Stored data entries
====================
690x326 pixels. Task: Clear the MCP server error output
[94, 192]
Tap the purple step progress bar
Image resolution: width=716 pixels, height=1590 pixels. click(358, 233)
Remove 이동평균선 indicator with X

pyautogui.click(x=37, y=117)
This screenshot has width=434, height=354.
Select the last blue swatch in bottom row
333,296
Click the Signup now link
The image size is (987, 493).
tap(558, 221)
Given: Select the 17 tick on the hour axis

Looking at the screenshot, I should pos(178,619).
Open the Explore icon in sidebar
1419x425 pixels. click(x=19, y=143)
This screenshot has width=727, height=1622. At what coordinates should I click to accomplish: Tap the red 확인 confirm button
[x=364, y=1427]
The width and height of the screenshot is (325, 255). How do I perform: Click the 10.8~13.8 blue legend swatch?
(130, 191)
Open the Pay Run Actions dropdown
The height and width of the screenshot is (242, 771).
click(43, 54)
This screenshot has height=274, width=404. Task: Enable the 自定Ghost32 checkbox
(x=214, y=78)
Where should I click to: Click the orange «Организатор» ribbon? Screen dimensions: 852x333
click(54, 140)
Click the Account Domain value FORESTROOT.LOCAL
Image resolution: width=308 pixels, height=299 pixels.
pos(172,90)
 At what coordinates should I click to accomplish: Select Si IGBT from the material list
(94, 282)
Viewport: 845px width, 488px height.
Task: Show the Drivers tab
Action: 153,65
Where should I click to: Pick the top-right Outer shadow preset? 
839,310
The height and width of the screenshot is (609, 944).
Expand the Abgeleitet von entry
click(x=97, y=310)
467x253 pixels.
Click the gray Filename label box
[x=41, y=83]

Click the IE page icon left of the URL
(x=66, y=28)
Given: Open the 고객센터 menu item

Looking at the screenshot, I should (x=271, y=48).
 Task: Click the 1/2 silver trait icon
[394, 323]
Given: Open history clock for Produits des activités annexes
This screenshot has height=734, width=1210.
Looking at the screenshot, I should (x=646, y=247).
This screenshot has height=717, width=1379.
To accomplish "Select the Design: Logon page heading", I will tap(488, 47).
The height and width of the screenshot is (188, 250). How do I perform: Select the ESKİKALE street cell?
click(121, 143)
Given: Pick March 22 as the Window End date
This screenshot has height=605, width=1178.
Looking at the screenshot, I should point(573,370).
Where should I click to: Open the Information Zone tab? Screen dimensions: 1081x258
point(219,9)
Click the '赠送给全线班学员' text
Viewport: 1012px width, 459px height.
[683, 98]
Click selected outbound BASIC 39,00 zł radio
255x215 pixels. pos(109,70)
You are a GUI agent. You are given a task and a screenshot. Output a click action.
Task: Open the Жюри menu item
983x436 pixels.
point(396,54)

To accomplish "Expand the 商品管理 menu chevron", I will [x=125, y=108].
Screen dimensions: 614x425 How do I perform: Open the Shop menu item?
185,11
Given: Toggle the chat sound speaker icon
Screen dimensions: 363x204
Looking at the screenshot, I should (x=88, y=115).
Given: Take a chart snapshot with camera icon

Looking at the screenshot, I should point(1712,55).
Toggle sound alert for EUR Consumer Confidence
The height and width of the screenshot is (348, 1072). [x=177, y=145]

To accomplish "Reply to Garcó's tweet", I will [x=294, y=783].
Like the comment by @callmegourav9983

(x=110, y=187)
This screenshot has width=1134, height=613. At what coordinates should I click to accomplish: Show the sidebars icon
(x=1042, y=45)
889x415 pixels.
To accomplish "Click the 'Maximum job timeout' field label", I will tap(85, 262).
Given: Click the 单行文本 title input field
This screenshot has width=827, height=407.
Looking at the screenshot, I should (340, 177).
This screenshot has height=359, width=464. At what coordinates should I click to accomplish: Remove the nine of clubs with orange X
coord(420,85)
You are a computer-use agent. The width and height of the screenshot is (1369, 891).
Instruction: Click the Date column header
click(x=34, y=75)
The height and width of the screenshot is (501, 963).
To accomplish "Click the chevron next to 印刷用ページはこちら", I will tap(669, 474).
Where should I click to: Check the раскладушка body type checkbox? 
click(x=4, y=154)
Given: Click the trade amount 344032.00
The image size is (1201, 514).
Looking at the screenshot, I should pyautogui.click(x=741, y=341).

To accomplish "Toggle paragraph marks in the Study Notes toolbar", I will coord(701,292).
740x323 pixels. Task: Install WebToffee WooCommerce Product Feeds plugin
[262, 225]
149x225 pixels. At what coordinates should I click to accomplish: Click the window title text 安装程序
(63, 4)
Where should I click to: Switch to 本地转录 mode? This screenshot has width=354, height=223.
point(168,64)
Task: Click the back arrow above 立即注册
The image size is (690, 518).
====================
Problem to solve
When a line in the records above holds "agent", that line is to be reported.

Response to this task
You are a GUI agent. You are given a task and a screenshot. Output a click action.
You are a computer-use agent. The width and height of the screenshot is (1369, 891).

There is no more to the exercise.